#### WORK INSTRUCTIONS
Scan the entries that follow and copy out every line containing "name".

══════════

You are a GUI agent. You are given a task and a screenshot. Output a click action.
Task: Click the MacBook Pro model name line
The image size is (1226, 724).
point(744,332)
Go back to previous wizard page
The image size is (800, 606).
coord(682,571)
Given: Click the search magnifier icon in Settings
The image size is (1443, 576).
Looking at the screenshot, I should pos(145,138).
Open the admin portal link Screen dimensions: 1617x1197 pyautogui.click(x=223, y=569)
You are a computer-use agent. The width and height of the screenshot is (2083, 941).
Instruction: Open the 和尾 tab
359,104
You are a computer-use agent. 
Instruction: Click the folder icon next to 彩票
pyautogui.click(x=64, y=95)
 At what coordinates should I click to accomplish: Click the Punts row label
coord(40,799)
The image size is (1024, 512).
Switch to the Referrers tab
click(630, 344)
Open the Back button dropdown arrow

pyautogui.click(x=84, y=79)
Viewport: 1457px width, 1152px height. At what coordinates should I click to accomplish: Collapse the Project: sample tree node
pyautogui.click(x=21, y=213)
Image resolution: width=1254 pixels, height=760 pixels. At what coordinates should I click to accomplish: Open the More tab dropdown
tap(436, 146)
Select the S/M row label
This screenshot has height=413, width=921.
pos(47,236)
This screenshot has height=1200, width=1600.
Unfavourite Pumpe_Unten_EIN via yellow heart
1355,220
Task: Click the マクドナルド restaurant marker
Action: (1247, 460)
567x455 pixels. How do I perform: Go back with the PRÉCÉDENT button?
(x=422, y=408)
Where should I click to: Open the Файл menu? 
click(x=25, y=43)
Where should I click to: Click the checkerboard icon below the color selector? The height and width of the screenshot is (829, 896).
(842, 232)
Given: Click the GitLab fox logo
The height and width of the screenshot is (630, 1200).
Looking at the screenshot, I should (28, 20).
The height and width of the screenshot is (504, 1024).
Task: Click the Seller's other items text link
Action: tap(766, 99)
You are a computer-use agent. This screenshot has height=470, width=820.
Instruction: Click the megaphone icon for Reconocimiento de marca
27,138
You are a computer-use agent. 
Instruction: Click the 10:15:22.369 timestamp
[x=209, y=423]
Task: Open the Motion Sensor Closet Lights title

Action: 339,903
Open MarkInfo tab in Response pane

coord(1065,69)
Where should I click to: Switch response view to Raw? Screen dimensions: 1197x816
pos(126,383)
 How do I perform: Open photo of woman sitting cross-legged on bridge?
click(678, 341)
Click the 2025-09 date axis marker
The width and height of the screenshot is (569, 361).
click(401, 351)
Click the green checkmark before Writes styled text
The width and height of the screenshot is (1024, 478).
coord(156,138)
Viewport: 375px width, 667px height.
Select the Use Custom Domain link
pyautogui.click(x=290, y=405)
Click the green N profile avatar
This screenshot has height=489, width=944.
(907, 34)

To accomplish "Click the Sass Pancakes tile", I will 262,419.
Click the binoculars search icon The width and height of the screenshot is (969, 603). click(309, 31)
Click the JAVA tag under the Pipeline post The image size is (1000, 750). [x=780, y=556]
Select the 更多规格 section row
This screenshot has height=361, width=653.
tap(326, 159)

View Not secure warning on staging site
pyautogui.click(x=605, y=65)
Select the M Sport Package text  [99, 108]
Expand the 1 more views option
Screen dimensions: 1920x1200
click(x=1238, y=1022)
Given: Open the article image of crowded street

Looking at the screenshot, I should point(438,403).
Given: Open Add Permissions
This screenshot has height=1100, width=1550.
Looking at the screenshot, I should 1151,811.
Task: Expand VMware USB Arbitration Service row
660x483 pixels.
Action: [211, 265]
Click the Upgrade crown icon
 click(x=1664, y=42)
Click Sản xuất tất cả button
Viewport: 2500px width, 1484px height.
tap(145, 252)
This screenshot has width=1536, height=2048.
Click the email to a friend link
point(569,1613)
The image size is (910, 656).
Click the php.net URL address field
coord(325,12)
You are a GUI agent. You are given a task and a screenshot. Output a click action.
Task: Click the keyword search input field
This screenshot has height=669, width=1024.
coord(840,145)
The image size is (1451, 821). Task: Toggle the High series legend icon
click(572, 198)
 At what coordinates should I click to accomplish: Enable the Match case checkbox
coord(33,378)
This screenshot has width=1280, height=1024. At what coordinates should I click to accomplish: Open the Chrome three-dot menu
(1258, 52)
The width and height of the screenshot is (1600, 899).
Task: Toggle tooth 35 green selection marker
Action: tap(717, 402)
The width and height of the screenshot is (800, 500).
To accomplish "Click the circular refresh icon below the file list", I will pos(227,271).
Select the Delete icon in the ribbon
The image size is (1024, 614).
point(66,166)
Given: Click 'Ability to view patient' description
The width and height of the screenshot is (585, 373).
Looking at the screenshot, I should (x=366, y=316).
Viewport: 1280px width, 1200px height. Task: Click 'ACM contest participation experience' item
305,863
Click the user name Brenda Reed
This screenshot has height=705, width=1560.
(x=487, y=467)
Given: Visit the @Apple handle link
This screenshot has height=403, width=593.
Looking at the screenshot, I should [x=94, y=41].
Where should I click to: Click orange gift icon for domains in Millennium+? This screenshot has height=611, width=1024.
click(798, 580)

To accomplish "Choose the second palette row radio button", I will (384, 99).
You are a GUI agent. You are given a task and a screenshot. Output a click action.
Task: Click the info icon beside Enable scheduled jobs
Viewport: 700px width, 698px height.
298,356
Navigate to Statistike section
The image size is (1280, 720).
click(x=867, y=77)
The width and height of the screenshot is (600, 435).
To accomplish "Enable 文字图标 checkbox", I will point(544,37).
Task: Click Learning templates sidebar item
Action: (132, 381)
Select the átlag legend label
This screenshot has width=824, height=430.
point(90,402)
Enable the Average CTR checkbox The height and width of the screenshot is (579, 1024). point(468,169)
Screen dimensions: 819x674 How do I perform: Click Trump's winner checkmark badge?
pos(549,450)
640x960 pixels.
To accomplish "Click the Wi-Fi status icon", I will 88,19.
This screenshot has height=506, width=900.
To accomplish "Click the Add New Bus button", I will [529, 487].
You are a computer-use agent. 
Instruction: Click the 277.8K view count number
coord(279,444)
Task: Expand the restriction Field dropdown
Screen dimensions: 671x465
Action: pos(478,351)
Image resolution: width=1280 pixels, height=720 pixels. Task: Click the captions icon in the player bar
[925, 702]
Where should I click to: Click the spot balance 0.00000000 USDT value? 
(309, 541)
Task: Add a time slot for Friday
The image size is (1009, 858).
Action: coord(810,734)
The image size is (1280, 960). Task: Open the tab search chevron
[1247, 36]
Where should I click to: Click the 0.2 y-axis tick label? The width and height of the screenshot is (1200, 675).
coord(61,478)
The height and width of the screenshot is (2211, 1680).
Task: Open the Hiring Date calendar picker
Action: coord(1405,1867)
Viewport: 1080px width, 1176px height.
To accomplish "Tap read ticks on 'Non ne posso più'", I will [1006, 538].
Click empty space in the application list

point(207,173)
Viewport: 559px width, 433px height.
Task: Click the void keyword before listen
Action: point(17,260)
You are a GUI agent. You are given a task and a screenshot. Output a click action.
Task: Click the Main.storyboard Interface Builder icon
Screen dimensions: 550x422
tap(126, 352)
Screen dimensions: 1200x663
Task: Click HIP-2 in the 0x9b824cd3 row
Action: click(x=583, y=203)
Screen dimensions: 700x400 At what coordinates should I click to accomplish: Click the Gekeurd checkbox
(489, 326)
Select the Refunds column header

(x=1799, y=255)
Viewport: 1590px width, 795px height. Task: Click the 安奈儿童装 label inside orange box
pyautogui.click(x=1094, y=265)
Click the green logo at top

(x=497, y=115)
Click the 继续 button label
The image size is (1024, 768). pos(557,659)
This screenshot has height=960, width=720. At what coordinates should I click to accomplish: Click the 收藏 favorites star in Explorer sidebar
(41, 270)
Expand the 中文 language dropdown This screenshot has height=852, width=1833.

══════════

#### ANSWER SPACE
Task: Click the MacBook Pro model name line
Click the user name Brenda Reed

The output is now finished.